● **Brano proposto**:
• • • • •

In questo caso sì. Le parole sono molto importanti, servono a perpetuare o a trasmettere valori, sono anche fatti. In Argentina, da dove vengo, in tante situazioni si è iniziato con le parole, banalizzando la reazione della persona contro la violenze.
In una video intervista su Tiscali Cultura a Claudia Sarritzu (clicca qui per vederla) intorno al ventesimo minuto Laura Boldrini ha spiegato quanto sia necessario cambiare il linguaggio anche in istituti come la Camera dove era presidente dell’Aula. Concorda?
È vero. Bisogna dire che lo spagnolo si presta molto di più dell’italiano alle modifiche. Qui per il plurale si usa sempre il maschile, in Argentina adesso si cerca di adottare un linguaggio neutro per cui non si dice più “todos” né “todas” ma “todes”. La discussione sul linguaggio è importantissima.
Perché?
Come donne siamo abituate a non essere chiamate così né visibili. Se sono medico o deputato non mi si riconosce come donna o si pensa che le donne non possano fare quei lavori.

Un’azione artistica può servire?
Siamo artiste visive e portiamo avanti la nostra ricerca. L’arte difficilmente potrà cambiare il mondo ma può aiutare la realtà da diversi punti di vista ed è la sua funzione anche verso chi soffre la violenza ogni giorno. È un modo per non nascondere la realtà. Nel caso della violenza contro le donne è un dire “basta” e la voce è non solo delle donne, è di tutta la società.
Anche di noi uomini?
Sicuramente dobbiamo cambiare una società patriarcale. Si trasmette che le donne sono vittime di un raptus di un uomo andato in crisi e dalla reazione eccessiva. Invece un uomo fa violenza perché ha un problema di poter controllare l’altra, di non accettare l’altro. Per questo ci concentriamo sulle parole: non basta dire non sono razzista, bisogna dire “sono antirazzista”; per un uomo non basta dire “non sono violento”, è necessario dire “sono contro violenza sulle donne”.
Inasprire le pene non basterebbe come deterrente. Spesso questi assassini si uccidono. Per vigliaccheria, ha detto un magistrato. Così non rispondono neppure del loro crimine, nemmeno quando uccidono i propri figli. Ai più, se non a tutti, la pena detentiva sembra non interessare affatto.

• • • • •

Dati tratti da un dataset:
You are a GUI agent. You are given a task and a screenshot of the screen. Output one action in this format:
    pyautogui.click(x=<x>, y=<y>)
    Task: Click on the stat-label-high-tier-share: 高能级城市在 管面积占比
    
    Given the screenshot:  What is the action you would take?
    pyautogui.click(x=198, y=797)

• • • • •

● **Consegne da svolgere**:
[A] Secondo il brano, quale forma si cerca di usare in Argentina al posto di “todos” e “todas”?
[B] Ricopia dal brano il passo che va da “Come donne siamo” a “artistica può servire?”.

● **Risposte alle consegne**:
[A] Si cerca di usare “todes”.

[B]
Come donne siamo abituate a non essere chiamate così né visibili. Se sono medico o deputato non mi si riconosce come donna o si pensa che le donne non possano fare quei lavori.

Un’azione artistica può servire?